Task goal: Print the records below exactly, with no pictures.

START Provided records

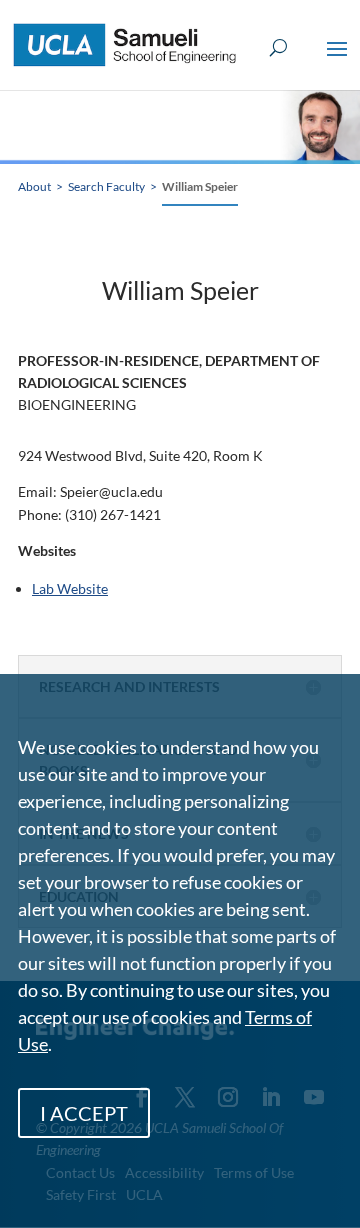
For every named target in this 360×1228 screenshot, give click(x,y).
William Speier (200, 186)
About (34, 186)
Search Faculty (106, 186)
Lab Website (70, 588)
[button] (337, 62)
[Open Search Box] (278, 48)
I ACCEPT (84, 1113)
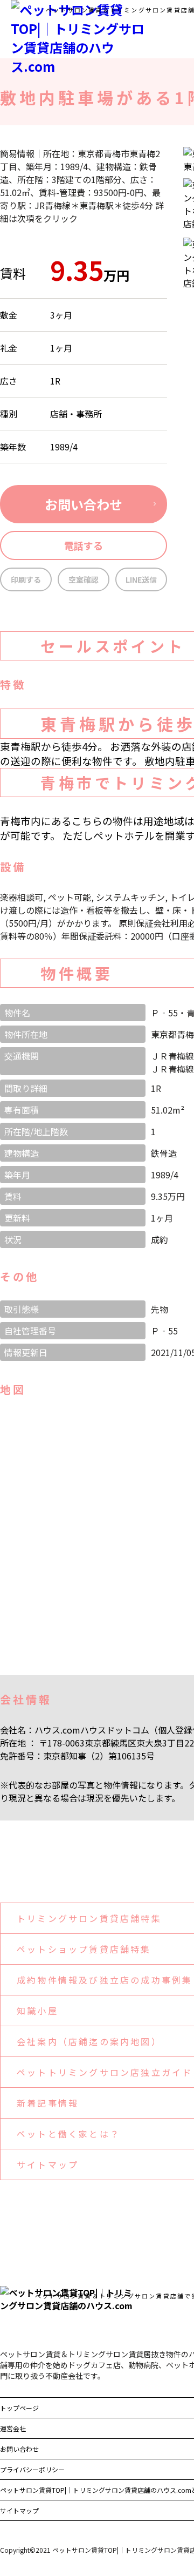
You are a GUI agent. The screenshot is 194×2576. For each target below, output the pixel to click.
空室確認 (83, 579)
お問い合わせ (83, 504)
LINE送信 (141, 579)
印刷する (26, 579)
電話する (83, 545)
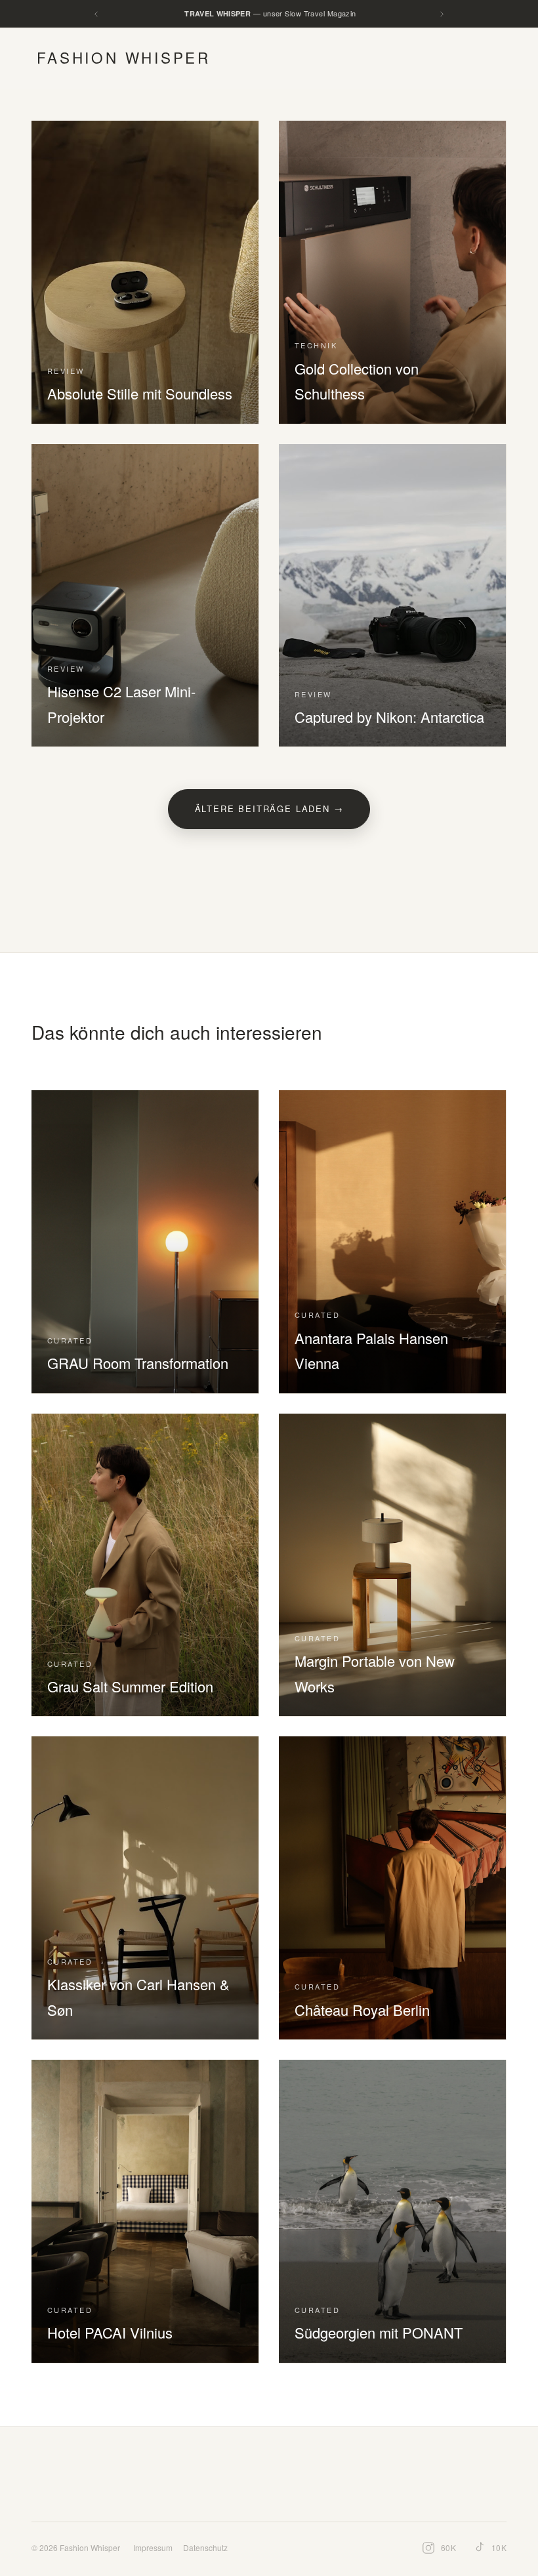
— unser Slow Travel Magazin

END Provided records

Output of the exercise:
For every named target in this 360×1228 screenshot, give click(x,y).
William Speier (200, 186)
About (34, 186)
Search Faculty (106, 186)
Lab Website (70, 588)
[button] (337, 62)
[Open Search Box] (278, 48)
I ACCEPT (84, 1113)
You are a GUI agent. The screenshot is 194×2576. For each target below, output the pixel to click.
空室確認 (83, 579)
お問い合わせ (83, 504)
LINE送信 (141, 579)
印刷する (26, 579)
電話する (83, 545)
— unser Slow Travel Magazin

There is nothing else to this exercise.